С месяц они не разговаривали.
— Послушай, твоя ложь жестока, — попробовала она зайти с другой стороны.
— А твои выдумки? — вбил он осиновый кол.
И опять замолчали. А ещё через месяц её прорвало. Полетели кастрюли, упрёки. «Лучше гореть со стыда, чем в аду!» — вырывала она признания, будто тетрадный лист.
Он хмурился и рекомендовал психиатра.
Семейная жизнь, как пригорелая сковородка, — новый обед на ней не приготовишь, а старый — не отскребёшь. Емельян держался за свою обеими руками, потому что, как чёрт ладана, боялся перемен. «Где найти спутника, — крутил он кольцо на безымянном пальце, — когда каждый бредёт в свою степь». Молодые возражали, отстаивая свою молодость, а кто постарше соглашался: жизнь не кулич в песочнице — по алюминиевой форме не сложишь.
И всё шло своим чередом: от криков лопались перепонки, по столу барабанили кулаки. Волна за волною, угрозы сменяли мольбы — Емельян разводил руками и был не жёстче обстоятельств.
Неприятности, как ноги, в одиночку не ходят — на службе Рогов столкнулся с крепким орешком. Епифан Лиховерт был из тех, кто не признается даже на Страшном Суде. Правды из него клещами не вытянешь, он и в аду бы вертелся, как юла. На допросах Епифан запирался на десять замков и прятался в ракушку, как устрица. «Ошибочка вышла, гражданин начальник, — твердил он, состроив на лице обиду. — Я требую доказательств». Помощник Рогова схватил его за руку, когда он вынимал нож из спины последнего свидетеля, и теперь слово законника шло против слова бандита. Помощник бился и так и сяк, по чётным числам превращаясь в добряка, по нечётным — в злодея.

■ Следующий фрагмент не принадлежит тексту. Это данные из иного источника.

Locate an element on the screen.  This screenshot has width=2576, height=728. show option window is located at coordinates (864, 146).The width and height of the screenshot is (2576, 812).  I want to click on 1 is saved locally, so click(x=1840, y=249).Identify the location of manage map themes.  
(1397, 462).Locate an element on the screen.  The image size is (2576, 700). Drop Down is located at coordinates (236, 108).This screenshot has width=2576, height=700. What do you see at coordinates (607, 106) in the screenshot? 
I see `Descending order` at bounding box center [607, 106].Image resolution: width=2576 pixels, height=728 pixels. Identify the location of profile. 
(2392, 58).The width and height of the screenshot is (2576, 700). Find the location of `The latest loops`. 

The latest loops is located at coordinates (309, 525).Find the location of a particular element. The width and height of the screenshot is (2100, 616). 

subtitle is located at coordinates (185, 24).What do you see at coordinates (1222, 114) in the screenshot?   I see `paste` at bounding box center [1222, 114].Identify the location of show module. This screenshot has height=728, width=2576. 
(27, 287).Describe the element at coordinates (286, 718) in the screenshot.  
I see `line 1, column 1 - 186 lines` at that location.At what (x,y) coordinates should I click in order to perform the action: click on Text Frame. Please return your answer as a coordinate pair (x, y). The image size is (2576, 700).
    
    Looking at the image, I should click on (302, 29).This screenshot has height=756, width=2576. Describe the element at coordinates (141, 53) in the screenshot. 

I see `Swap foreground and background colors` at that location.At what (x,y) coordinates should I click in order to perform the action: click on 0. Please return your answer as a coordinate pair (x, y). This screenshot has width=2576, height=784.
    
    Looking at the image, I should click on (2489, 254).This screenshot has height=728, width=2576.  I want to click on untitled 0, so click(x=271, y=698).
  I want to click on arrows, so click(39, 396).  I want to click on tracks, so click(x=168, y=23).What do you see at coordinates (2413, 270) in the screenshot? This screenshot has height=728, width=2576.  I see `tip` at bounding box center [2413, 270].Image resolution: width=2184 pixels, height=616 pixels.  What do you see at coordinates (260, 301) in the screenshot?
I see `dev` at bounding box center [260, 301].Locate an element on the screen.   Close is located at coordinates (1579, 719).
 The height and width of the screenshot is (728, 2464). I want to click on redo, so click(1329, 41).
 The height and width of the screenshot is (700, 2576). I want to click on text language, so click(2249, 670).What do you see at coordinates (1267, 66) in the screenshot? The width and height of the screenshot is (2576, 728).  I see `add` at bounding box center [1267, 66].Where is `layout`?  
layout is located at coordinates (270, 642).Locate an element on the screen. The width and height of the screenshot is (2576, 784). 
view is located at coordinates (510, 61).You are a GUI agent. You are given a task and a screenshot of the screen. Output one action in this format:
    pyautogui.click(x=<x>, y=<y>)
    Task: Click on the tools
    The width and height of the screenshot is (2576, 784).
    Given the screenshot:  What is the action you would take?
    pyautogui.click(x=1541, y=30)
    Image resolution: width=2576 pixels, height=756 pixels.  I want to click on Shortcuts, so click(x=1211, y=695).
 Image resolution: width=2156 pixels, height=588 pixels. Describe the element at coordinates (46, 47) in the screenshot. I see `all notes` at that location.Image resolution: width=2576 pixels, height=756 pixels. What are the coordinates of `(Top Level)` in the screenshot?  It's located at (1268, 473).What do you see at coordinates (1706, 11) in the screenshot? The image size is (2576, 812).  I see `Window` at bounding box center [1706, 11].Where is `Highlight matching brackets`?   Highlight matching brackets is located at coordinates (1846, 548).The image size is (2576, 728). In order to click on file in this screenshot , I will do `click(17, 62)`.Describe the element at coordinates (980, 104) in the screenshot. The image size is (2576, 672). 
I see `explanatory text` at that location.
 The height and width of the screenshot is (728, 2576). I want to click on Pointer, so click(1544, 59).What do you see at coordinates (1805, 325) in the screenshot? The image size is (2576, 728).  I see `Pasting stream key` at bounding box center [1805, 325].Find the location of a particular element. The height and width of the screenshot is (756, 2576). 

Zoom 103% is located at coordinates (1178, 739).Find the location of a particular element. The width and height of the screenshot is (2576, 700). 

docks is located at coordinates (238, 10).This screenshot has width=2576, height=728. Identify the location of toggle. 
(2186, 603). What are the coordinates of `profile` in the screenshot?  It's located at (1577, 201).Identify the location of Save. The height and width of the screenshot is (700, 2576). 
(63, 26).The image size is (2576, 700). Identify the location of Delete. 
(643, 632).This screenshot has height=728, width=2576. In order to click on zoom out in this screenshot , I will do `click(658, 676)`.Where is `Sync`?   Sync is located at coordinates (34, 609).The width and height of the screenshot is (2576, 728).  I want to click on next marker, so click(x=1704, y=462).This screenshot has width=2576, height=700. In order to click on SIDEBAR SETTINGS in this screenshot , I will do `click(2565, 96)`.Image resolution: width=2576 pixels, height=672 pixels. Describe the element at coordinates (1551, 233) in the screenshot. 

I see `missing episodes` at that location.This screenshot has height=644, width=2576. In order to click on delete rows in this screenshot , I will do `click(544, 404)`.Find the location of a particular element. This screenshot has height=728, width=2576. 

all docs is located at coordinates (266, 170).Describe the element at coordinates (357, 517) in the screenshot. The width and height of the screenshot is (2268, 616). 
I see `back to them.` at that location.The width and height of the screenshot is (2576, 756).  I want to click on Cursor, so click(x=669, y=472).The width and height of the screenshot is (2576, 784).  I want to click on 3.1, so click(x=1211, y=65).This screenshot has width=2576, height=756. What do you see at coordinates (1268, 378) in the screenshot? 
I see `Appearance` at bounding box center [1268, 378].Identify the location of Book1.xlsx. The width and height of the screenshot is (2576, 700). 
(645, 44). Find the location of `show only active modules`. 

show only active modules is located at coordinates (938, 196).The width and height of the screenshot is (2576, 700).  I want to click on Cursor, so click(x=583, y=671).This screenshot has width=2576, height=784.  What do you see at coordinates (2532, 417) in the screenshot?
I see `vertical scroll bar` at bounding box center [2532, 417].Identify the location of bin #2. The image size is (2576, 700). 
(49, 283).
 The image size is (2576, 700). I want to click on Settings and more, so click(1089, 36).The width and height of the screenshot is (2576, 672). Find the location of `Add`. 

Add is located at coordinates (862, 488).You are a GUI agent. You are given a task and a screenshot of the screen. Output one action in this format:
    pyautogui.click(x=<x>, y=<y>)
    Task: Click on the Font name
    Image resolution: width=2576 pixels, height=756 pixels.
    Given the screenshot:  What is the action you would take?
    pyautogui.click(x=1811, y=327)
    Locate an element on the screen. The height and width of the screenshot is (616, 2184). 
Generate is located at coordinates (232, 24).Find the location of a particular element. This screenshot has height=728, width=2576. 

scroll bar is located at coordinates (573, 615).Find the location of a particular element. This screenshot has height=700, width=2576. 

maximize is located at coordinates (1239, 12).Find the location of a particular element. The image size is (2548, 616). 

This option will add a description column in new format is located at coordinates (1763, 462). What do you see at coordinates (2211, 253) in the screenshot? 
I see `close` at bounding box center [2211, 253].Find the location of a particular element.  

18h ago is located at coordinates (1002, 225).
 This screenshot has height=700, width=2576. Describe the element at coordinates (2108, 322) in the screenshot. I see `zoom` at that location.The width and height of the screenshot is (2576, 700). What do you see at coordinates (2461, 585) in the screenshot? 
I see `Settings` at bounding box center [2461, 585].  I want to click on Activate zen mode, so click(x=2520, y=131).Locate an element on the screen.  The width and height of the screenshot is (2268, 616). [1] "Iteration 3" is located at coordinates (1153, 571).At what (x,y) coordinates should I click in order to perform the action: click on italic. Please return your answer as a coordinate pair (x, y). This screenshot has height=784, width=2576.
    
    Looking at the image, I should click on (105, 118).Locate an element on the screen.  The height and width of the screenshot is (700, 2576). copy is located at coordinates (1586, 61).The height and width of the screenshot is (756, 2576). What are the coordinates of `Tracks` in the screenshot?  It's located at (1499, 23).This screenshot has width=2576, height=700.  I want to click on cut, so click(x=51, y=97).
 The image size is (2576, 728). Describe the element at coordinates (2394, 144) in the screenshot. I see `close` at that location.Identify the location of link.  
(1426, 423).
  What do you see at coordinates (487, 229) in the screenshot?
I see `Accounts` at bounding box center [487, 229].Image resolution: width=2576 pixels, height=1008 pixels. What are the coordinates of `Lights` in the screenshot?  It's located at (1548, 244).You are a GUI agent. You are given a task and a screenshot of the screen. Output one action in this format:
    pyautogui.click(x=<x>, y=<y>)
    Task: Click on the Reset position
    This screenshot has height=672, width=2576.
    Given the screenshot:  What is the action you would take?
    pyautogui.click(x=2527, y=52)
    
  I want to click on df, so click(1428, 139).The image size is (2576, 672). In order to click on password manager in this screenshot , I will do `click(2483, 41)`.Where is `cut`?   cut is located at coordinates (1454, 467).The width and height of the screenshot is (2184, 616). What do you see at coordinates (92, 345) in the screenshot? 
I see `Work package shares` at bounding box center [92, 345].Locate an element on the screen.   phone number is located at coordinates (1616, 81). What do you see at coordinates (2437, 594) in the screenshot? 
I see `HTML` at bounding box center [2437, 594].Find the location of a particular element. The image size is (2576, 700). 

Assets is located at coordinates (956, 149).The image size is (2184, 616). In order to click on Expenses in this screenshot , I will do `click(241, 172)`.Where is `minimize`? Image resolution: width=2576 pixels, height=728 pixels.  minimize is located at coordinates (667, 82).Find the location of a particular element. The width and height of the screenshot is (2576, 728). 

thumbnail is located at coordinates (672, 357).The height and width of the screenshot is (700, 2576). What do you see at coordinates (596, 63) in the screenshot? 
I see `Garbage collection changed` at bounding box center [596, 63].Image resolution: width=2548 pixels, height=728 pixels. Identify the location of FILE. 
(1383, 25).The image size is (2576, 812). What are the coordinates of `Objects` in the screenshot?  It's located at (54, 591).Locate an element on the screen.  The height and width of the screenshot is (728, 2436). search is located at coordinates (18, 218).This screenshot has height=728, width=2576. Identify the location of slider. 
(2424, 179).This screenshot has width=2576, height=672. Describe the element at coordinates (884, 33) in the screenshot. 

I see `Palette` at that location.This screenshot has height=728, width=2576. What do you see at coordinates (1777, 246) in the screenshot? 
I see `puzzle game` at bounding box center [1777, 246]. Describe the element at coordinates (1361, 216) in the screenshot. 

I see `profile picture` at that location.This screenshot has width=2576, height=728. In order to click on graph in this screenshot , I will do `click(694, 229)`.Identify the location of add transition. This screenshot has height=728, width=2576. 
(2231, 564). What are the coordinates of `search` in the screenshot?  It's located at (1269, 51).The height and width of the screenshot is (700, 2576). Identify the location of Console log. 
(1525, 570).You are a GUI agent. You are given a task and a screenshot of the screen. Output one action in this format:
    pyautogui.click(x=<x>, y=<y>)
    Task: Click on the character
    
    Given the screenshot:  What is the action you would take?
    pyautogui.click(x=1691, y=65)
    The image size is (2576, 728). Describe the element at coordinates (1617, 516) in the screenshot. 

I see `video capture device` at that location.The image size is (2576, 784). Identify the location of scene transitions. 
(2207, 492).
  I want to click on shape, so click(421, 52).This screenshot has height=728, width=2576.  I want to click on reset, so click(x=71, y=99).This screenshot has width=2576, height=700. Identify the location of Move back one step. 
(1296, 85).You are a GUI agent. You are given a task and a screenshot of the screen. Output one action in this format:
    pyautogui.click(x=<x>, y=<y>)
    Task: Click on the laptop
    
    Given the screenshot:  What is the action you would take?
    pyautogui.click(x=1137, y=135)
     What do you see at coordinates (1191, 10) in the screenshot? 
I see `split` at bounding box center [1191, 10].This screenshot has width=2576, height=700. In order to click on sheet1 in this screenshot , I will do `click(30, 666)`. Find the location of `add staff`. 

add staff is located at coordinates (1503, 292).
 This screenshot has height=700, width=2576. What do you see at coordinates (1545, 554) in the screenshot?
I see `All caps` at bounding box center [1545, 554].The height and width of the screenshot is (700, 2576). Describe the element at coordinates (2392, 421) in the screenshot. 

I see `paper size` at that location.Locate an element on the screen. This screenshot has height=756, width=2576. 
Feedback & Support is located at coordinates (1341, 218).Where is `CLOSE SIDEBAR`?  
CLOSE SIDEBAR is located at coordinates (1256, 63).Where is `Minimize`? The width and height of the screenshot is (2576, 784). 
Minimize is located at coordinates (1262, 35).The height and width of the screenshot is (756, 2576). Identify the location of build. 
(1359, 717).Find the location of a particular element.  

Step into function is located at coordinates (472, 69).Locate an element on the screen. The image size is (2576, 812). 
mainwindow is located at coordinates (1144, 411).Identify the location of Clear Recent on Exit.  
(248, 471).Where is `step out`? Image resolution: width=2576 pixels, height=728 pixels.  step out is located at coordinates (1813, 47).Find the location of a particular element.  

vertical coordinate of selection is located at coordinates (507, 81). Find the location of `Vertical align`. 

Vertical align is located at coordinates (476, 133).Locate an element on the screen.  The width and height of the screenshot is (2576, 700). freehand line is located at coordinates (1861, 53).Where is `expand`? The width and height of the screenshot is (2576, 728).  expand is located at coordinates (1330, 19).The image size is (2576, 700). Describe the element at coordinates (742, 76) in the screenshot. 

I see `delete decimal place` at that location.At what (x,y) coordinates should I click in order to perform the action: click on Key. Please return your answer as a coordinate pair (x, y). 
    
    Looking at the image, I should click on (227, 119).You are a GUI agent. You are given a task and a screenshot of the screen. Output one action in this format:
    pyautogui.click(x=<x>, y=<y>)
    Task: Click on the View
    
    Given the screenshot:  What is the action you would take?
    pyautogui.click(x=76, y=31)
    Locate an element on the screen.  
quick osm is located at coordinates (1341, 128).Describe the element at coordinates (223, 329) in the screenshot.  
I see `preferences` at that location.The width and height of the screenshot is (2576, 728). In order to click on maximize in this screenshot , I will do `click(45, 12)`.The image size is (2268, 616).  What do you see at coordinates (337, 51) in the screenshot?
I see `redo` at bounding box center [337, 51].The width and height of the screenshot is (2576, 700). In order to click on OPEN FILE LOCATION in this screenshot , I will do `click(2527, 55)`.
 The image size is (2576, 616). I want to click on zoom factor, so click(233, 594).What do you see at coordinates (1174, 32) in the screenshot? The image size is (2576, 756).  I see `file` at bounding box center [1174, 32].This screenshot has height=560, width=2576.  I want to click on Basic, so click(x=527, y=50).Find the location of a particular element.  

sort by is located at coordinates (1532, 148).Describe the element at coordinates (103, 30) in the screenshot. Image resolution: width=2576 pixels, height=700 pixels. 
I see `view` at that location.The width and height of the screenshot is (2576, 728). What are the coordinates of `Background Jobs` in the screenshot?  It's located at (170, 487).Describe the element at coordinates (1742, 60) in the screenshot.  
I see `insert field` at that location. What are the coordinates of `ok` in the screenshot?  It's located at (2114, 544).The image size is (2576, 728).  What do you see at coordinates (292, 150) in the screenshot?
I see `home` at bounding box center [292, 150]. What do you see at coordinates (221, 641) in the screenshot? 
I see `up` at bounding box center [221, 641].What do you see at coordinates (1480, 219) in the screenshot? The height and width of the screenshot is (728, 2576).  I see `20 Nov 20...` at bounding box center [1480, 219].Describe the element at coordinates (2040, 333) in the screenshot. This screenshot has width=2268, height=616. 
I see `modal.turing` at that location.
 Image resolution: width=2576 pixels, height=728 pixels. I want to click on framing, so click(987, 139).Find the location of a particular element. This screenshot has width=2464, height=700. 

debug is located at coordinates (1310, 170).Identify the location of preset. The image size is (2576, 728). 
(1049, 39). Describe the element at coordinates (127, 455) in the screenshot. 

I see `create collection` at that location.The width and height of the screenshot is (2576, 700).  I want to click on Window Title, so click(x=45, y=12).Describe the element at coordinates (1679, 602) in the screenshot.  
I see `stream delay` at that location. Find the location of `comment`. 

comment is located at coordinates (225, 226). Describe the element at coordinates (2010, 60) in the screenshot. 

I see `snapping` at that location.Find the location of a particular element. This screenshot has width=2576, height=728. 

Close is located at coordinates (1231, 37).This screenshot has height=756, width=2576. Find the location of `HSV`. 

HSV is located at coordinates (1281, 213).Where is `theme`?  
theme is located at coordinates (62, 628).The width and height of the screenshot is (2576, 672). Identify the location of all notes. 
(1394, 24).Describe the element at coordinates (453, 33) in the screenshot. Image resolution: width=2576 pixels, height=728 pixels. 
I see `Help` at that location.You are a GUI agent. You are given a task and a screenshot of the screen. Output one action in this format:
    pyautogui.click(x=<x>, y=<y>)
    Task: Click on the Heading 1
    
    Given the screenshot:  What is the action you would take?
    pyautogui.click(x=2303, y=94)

— Молодость, как кошелёк, — подражая Емельяну, пробовал он говорить по душам, — обещает много, а тощает с каждой тратой.
— А желания, как шагреневая кожа, — с кислой миной поддакивал Епифан, — исполняясь, сжимаются.
У него за плечами был университет, и культура сидела на нём, как рубашка. Но — задом наперёд. Словно акула, он мог одновременно и есть, и гадить, ему было море по колено, и слова отскакивали от него, как от стенки горох.
— Ты же знаешь правду, — опустил руки помощник.
— Правда — то, во что веришь, — утирая с глаз божью росу, скалился Лиховерт. — А веришь — во что хочется.
И смотрел глазами зверя.
По воскресеньям арестантов собирали во дворе. Оставив заточки на свободе, они кривили губы, высовывая острые, как бритва, языки.